Man Cub needed a phone – what with entering high school in the autumn, and the urge to get out of the house that naturally infects everyone right around age thirteen, it was time to add a line onto our plan. So he got my nigh-unbreakable phone with the screw-in back, and for ninety-nine cents plus tax (and the cost of an Otterbox, because I drop shit, like, all the time) I was ushered into the digital age with an iPhone. Which has a camera.

A camera that takes pictures that I don’t have to pay to develop \o/ So I’ve been playing around with it incessantly (even shooting video!****). And I’ve discovered Instagram, which has disarmed all my best techniques to avoid hipsterdom, and created a convert out of me – I love it so much.

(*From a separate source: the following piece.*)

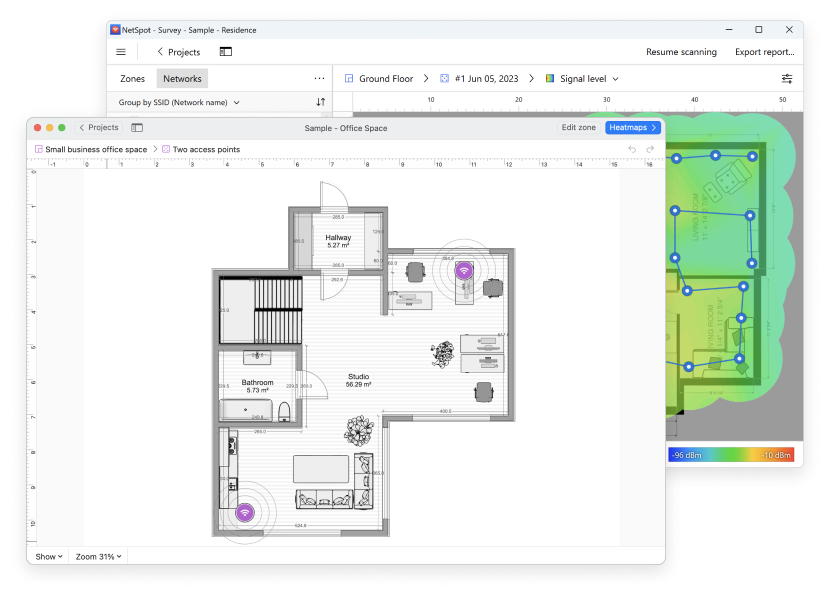Screen dimensions: 830x597
Task: Open the Zoom 31% dropdown
Action: tap(99, 556)
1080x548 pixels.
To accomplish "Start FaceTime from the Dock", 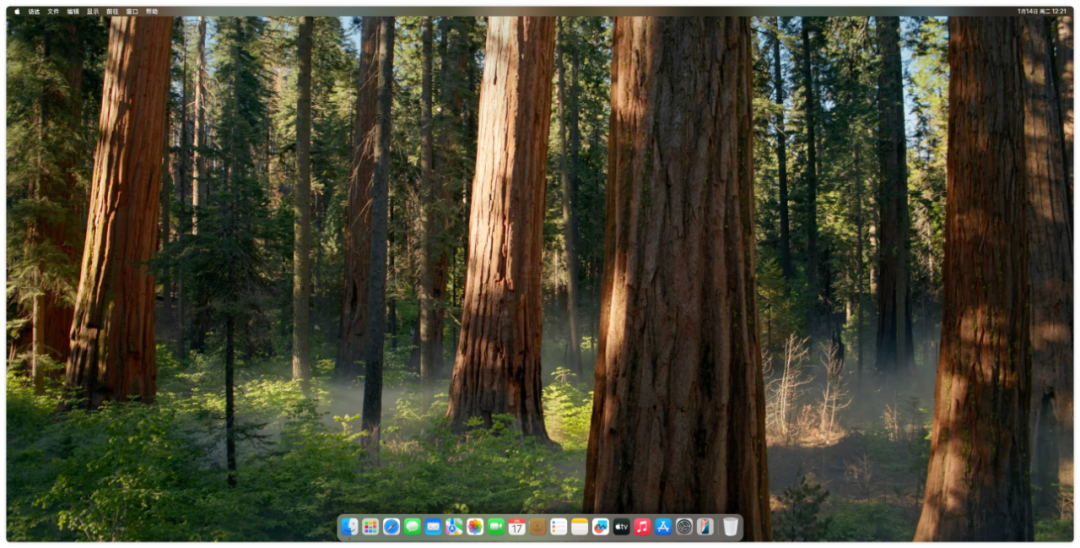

And it feels like something new has opened up for me, and it doesn’t cost anything. I’m thrilled. While I may not have the natural eye my father has for pictures (my brother really got that eye for photos), I feel like now that there’s so little risk, I can learn, playfully and on my own time, how to take a picture. The relief is glorious.

***

*He’s super into model trains again (he was really into them when I was little – a layout took up most of the basement in the first house) – he now has the entire second floor of the house my parents live in dedicated to the trains.
**At some point, my mom took pity on me, and we brought forty-five rolls of film to the CVS together, where she paid to have them developed. Again, I was mortified.
Simply, it’s the high cost of things I find pleasure in that cuts me to the quick. I remember years ago, I had a hand-me-down guitar that someone had given me, and it broke.*** I found myself on the phone with a friend, pouring my heart out because I had finally found something I could do that made me feel good and was free, and it was broken now. It hurt so bad, I still feel it now. At some point I will write an entry about the importance of art being economically accessible.
***If the guitar is meant to be strung with nylon strings, please string it with nylon. Otherwise it will snap in two at some point when you don’t see it coming. It’s terrible. In my own defense, that guitar came with no history, so I didn’t know that it was made for nylon strings.
****More on this later – I’m working on Something.